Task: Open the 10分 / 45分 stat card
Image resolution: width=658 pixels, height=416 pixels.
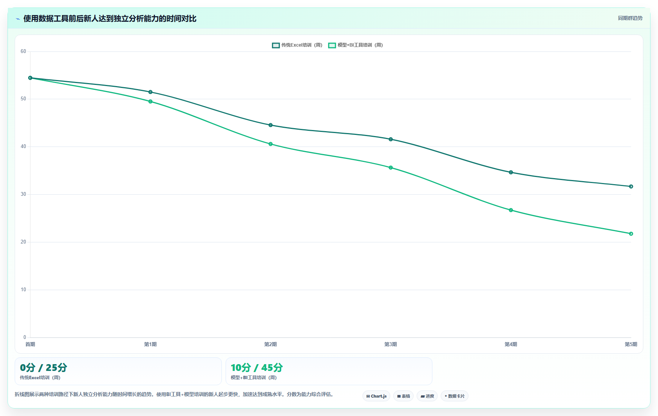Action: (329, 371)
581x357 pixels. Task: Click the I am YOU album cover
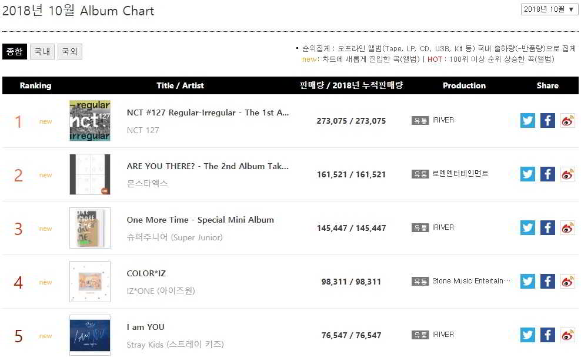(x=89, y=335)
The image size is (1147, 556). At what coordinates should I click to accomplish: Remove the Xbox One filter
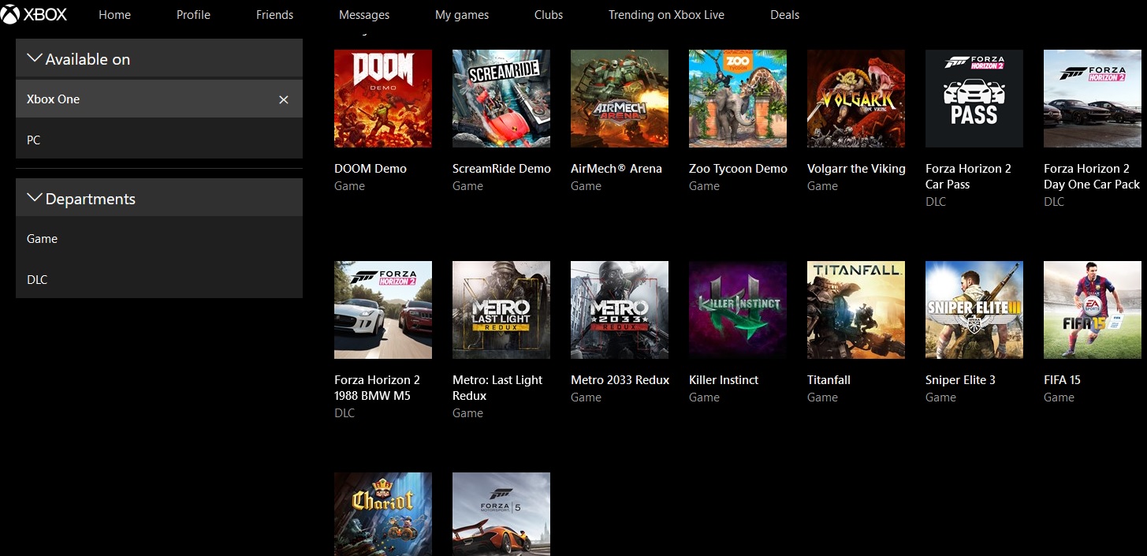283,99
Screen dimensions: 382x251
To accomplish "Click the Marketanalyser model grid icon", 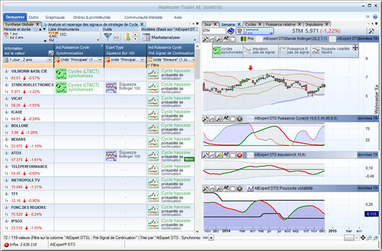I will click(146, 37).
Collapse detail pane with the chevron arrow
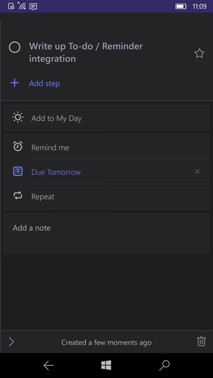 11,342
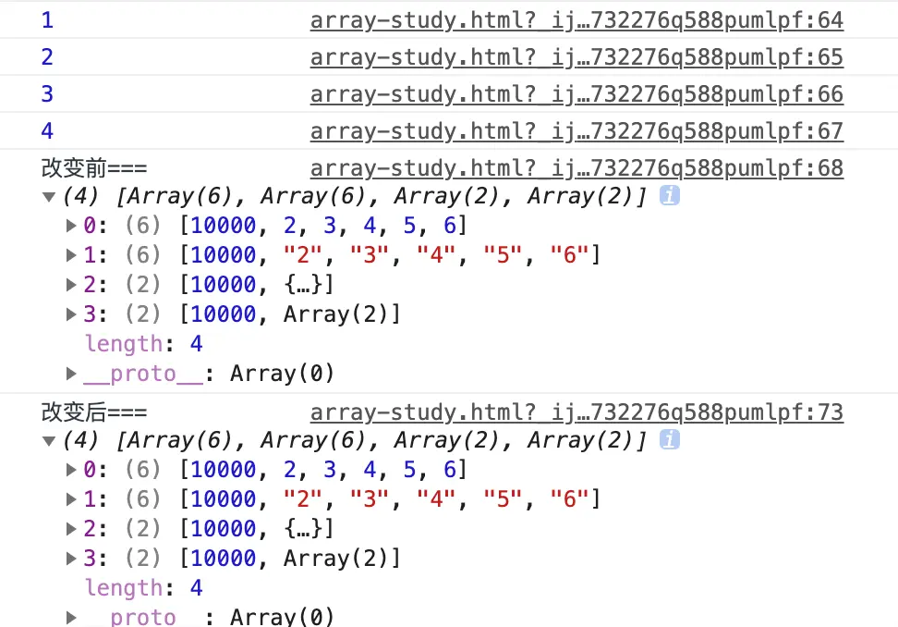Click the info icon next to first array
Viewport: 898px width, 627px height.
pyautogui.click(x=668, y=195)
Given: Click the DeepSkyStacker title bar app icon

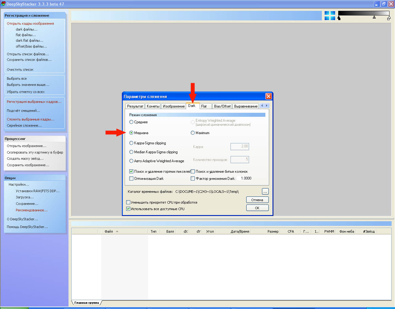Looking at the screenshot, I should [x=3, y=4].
────────
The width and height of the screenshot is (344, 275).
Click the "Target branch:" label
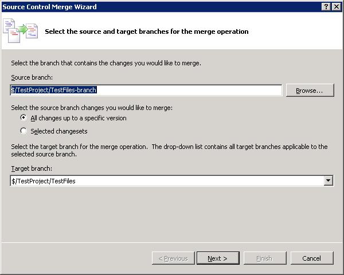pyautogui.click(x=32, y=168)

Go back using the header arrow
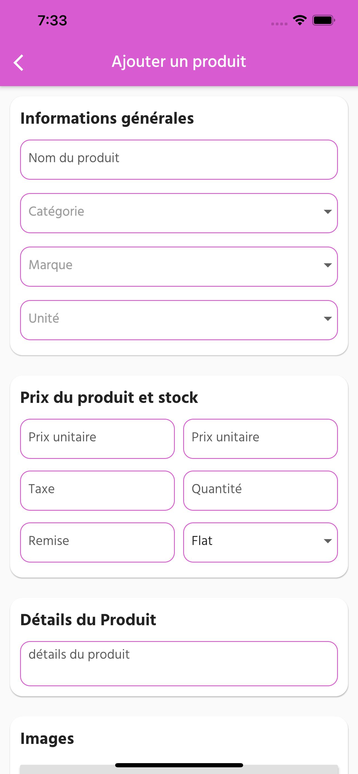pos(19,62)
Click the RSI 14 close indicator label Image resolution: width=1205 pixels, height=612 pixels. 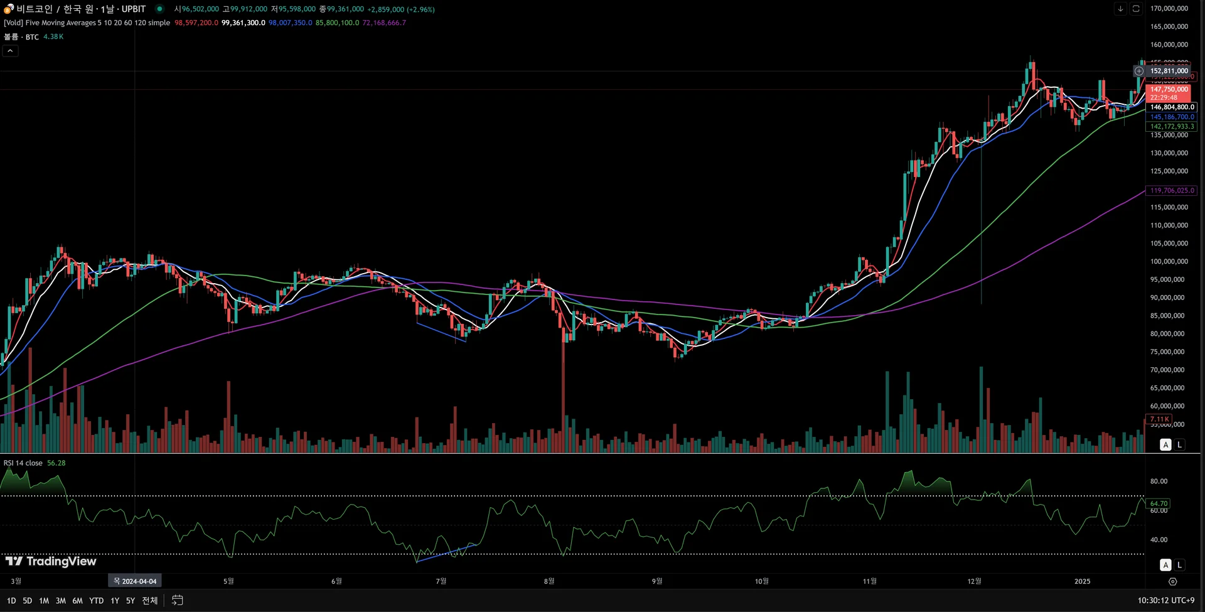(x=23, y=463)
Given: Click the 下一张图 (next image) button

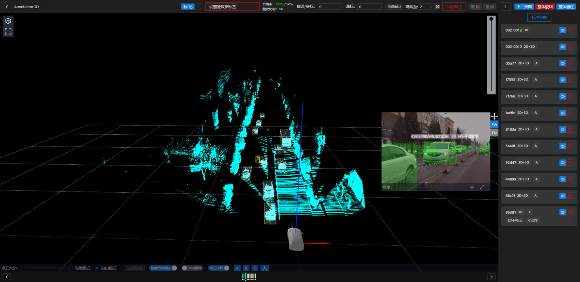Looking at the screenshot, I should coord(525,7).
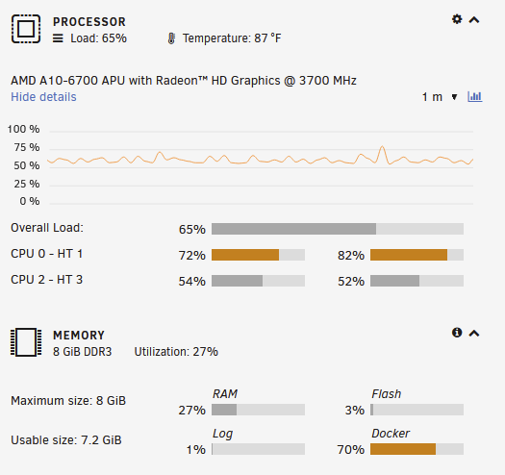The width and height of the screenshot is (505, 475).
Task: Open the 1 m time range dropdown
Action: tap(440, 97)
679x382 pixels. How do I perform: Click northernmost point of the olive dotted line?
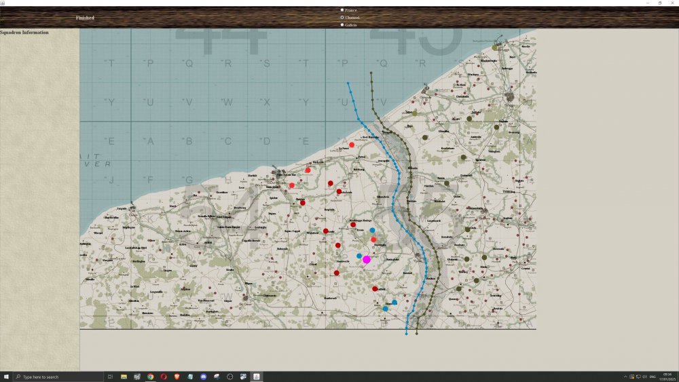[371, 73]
────────
## [What you are asked to do]
Would you copy, word for word, only the lines above from the one containing "Task: Open the 10分 / 45分 stat card" through the one containing "Screen dimensions: 382x251", both included, and please leave out the pictures?

## [Output below]
Task: Open the 10分 / 45分 stat card
Image resolution: width=658 pixels, height=416 pixels.
Action: (329, 371)
581x357 pixels. Task: Click the I am YOU album cover
(x=89, y=335)
The image size is (1147, 556). At what coordinates should I click to accomplish: Remove the Xbox One filter
283,99
Screen dimensions: 382x251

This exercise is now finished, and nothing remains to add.